Die Studierenden hatten im Rahmen ihrer gemeinsamen Seminararbeiten die Möglichkeit, sich mit ausgewählten zivilprozessrechtlichen Themen aus österreichischer und deutscher Sicht zu beschäftigen, die sich unter dem Begriff „Digitalisierung des Zivilprozessrechts“, sammeln lassen. Die in den verfassten Seminararbeiten gefundenen Gleichheiten sowie Unterschiede wurden in Seminarvorträgen präsentiert und rechtsvergleichend diskutiert. Sowohl die österreichischen als auch die deutschen Studierenden zeigten sich äußerst diskussionsfreudig, wodurch eine spannende und lehrreiche Lehrveranstaltung entstand.

Darüber hinaus hatten die Studierenden aufgrund zahlreicher Angebote die Gelegenheit, die Stadt Düsseldorf näher kennenzulernen: Im Rahmen der „Altbier-Safari“, welche als Come-Together-Veranstaltung stattfand, wurden sie mit der heimischen Bierkultur vertraut gemacht.

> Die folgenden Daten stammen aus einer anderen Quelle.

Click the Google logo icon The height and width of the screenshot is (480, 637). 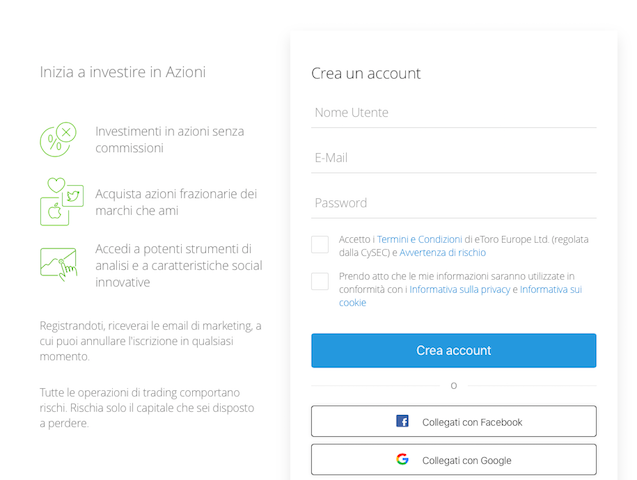[402, 459]
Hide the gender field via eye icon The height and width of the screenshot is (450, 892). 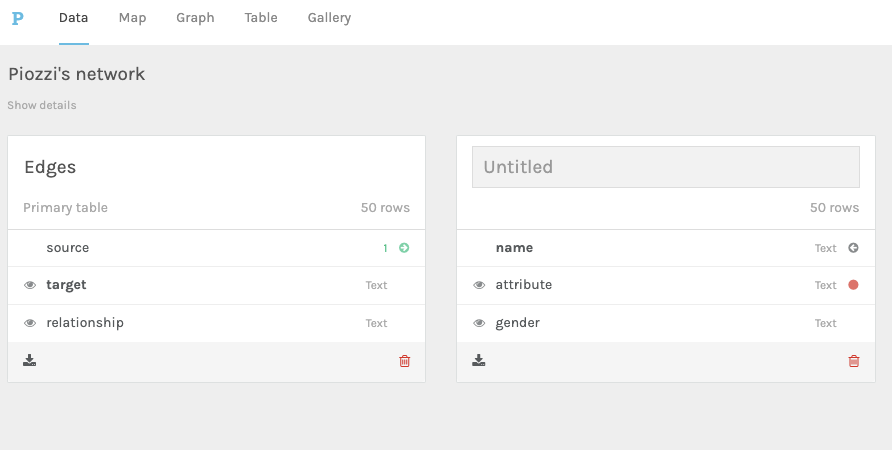pos(479,323)
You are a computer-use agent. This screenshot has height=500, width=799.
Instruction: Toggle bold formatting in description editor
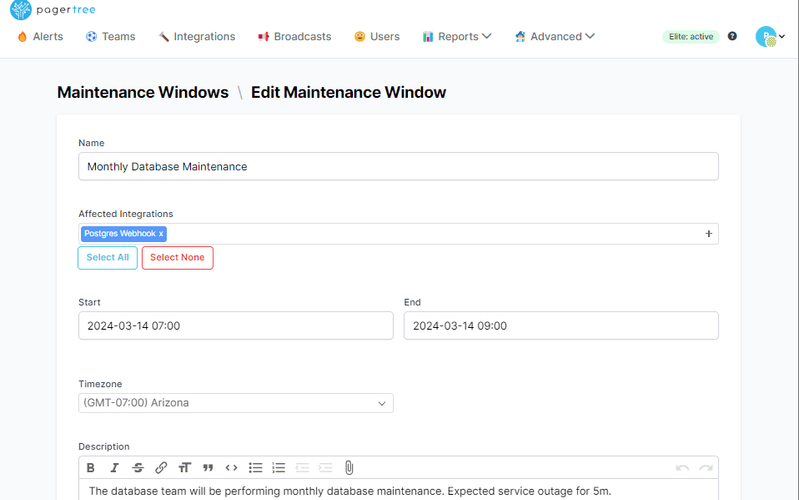pyautogui.click(x=91, y=467)
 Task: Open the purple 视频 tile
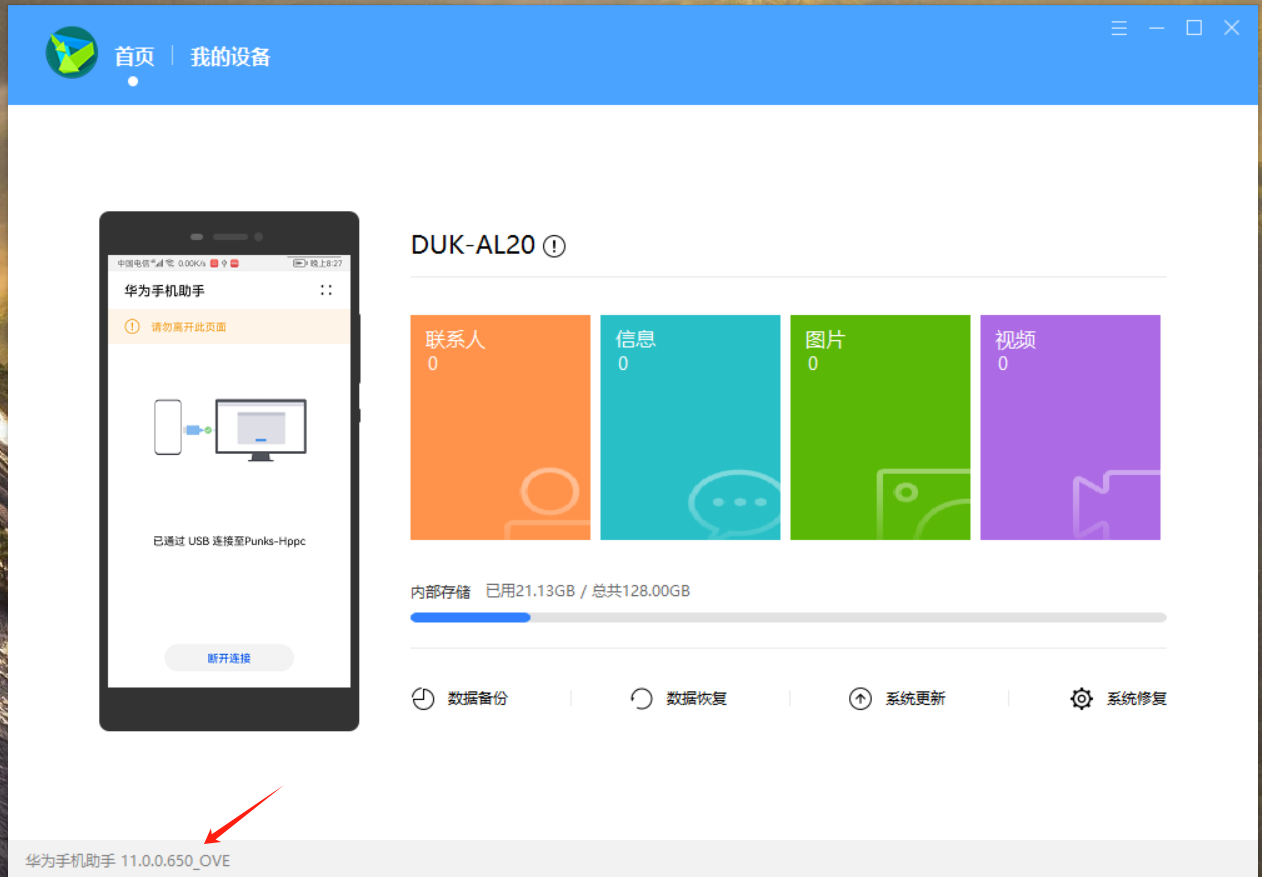click(x=1070, y=427)
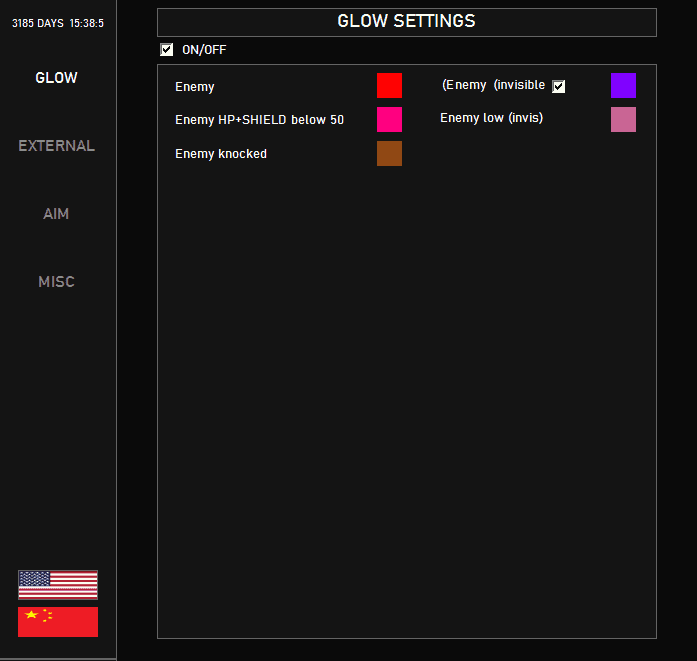The height and width of the screenshot is (661, 697).
Task: Click the (Enemy (invisible label text
Action: point(493,85)
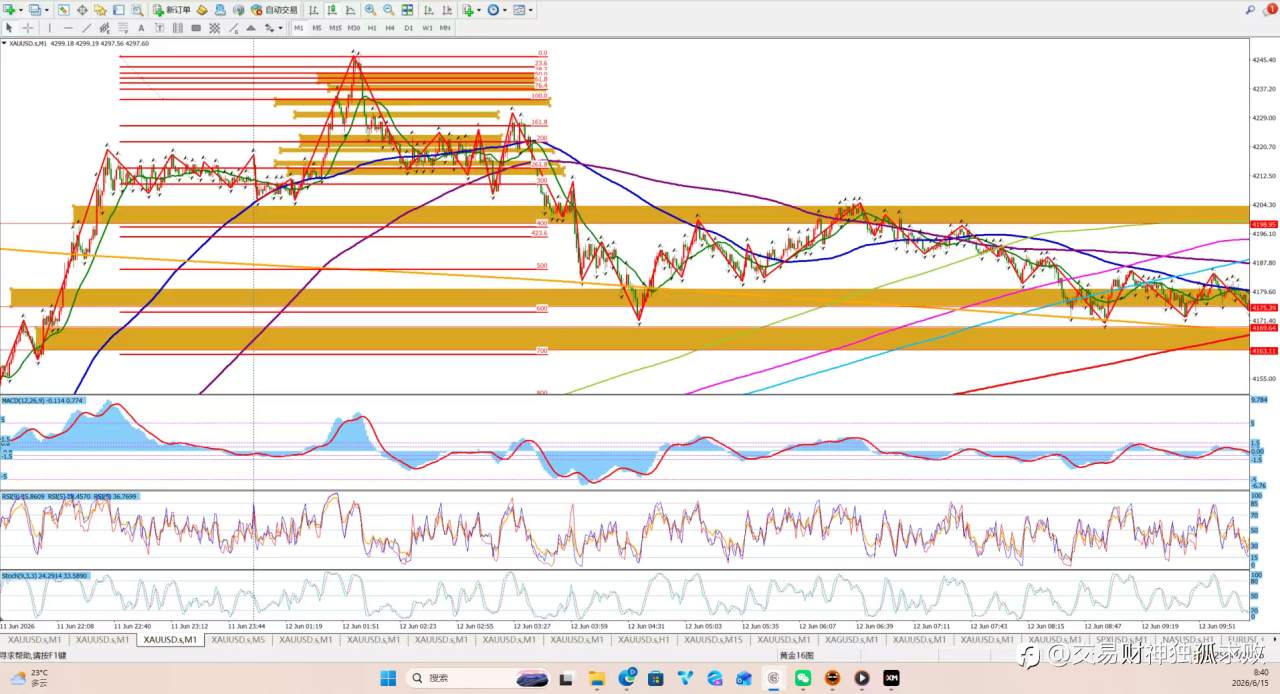Expand the periodicity clock dropdown
Image resolution: width=1280 pixels, height=694 pixels.
tap(505, 10)
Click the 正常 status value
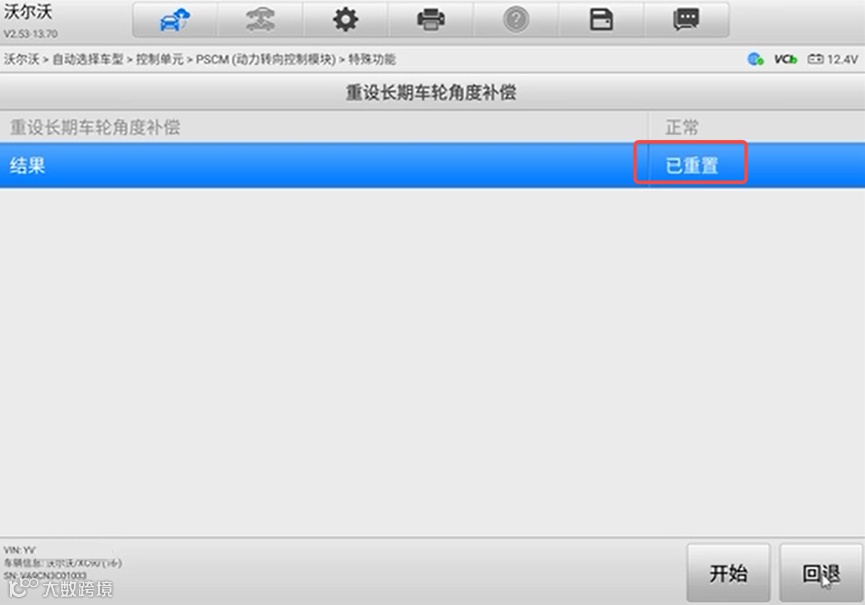Image resolution: width=865 pixels, height=605 pixels. point(682,127)
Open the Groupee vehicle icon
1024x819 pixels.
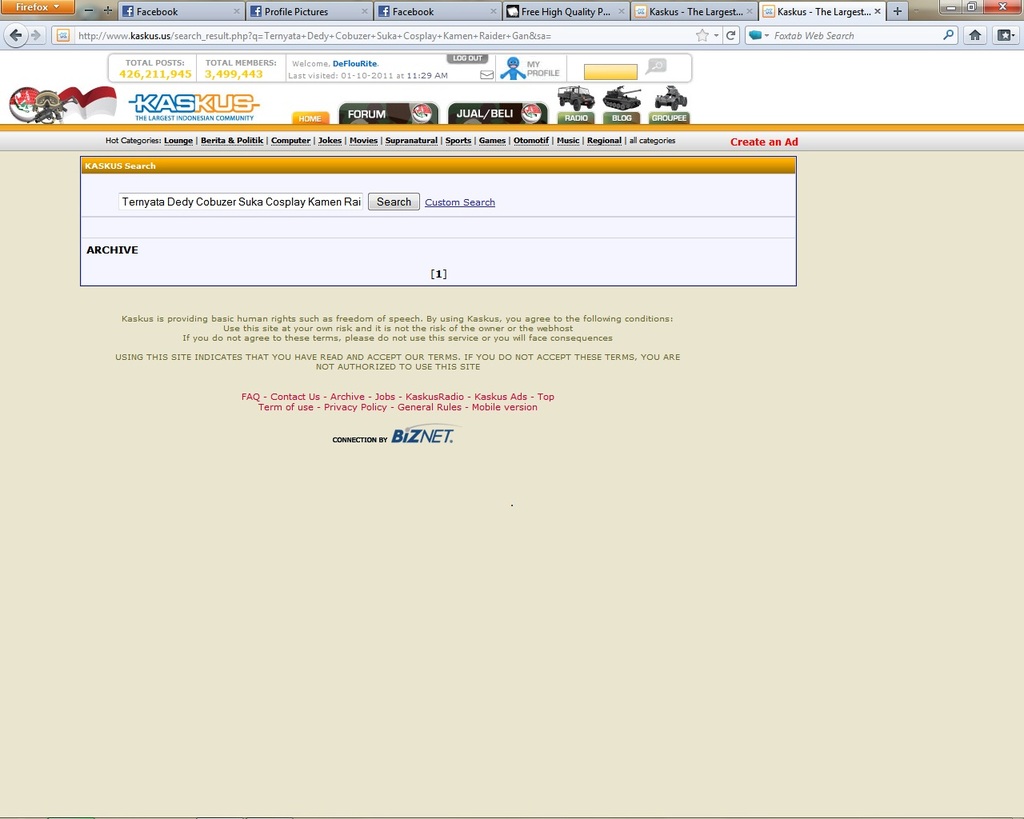(669, 99)
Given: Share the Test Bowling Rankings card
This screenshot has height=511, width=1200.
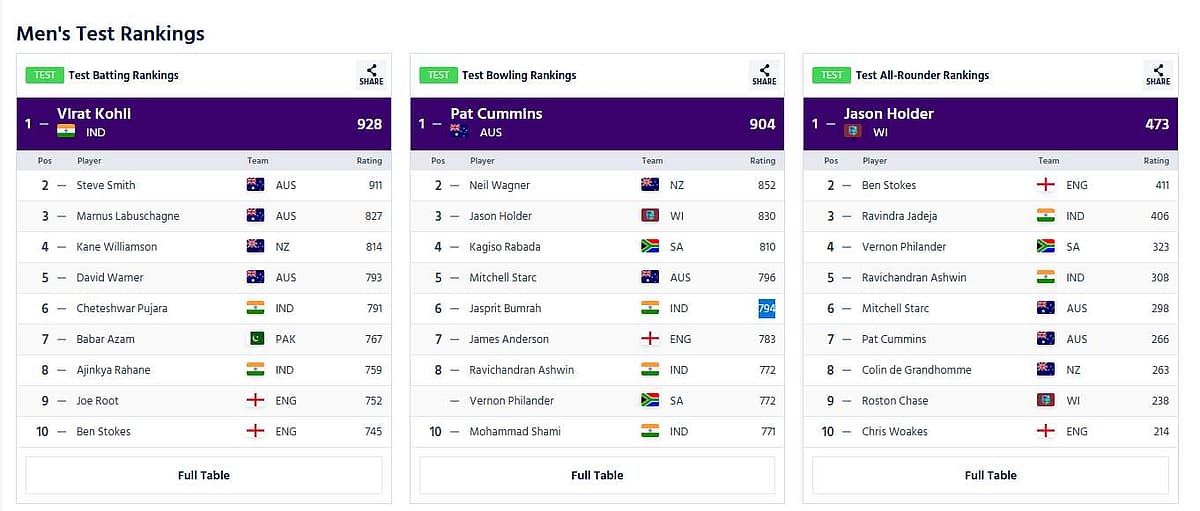Looking at the screenshot, I should (764, 75).
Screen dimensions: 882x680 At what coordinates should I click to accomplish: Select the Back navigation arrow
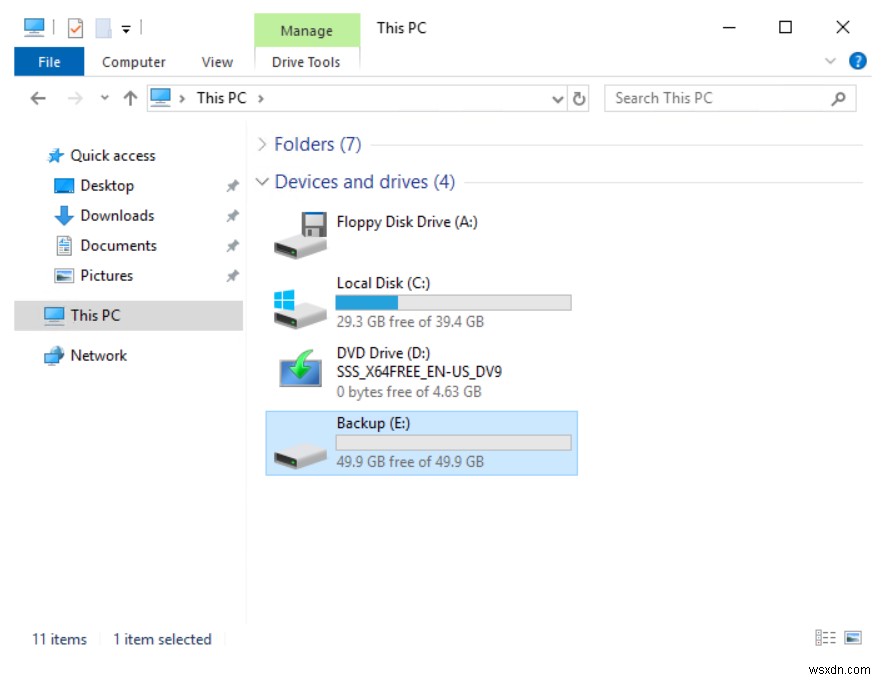pyautogui.click(x=37, y=97)
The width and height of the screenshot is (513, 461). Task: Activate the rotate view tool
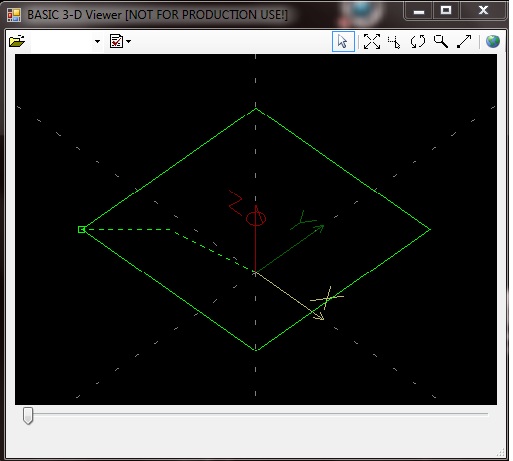(418, 42)
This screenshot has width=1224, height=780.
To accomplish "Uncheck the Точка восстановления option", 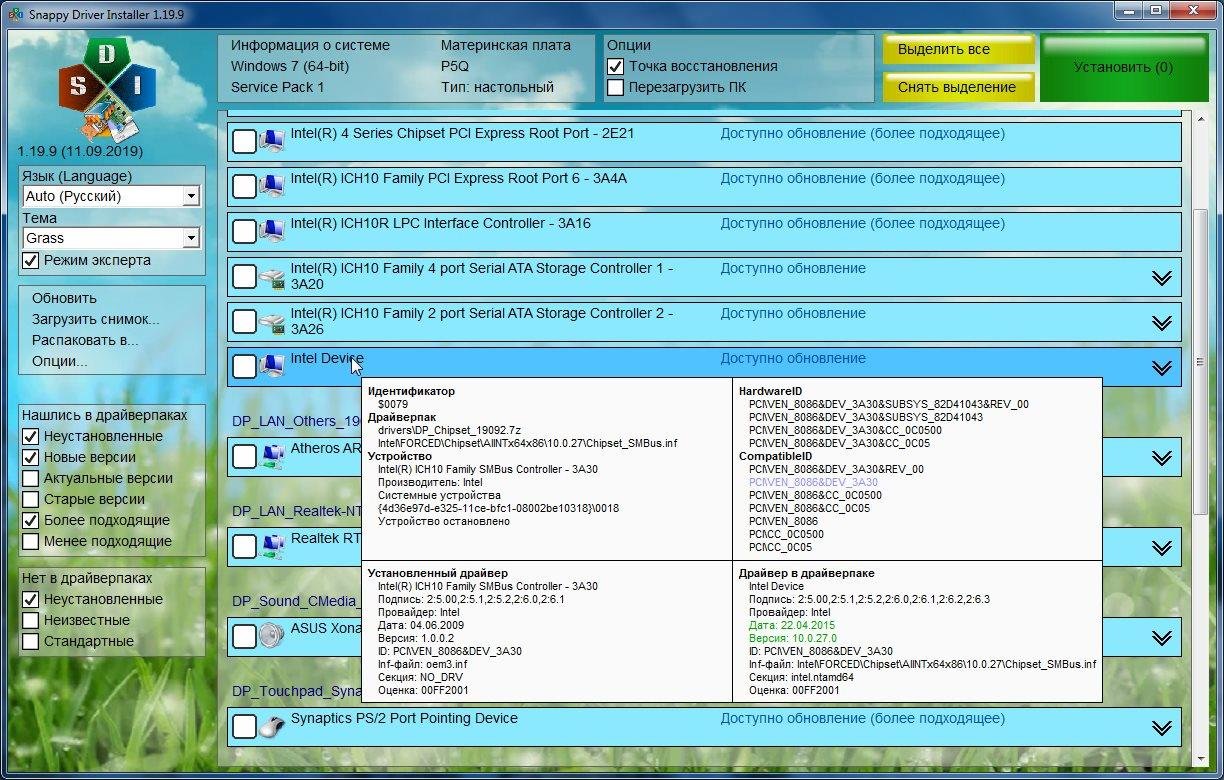I will pyautogui.click(x=616, y=66).
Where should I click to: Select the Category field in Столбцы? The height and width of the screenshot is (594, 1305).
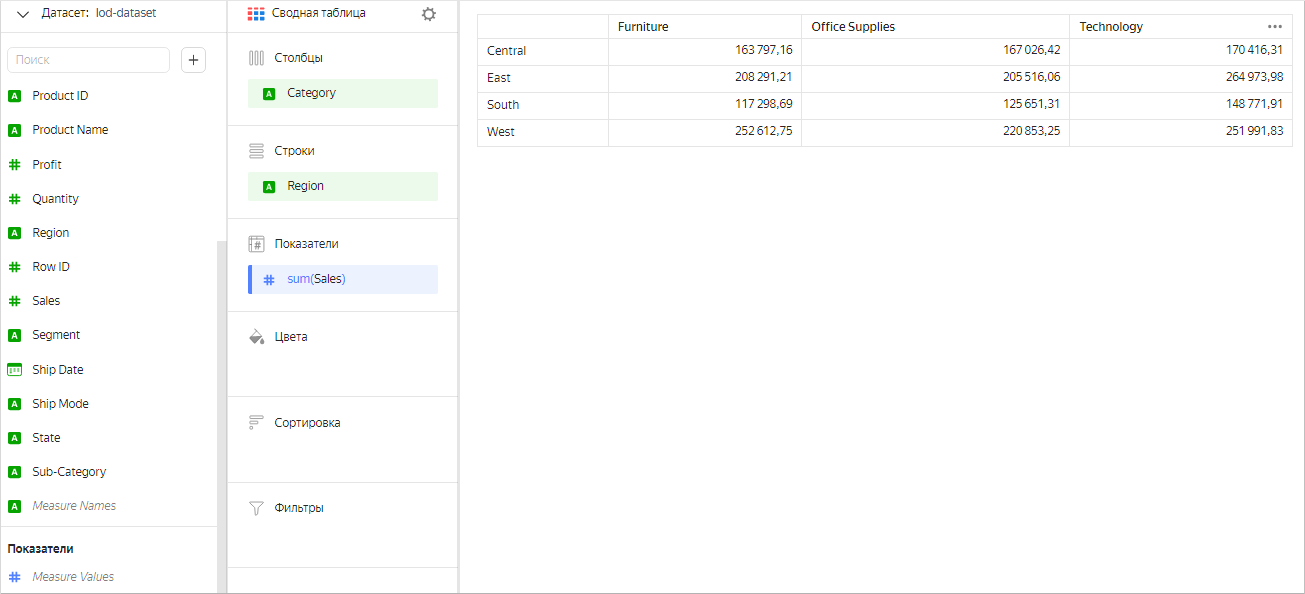pos(342,93)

Ferner  wurde die Stadt bei schönstem Wetter mit einer Radtour erkundet. Auch stellte die Führung durch den Medienhafen eine schöne Möglichkeit dar, um die Stadt kennenzulernen.

Aufgrund der erfolgreichen Kooperation ist für das SS 2019 bereits das nächste Seminar in Planung.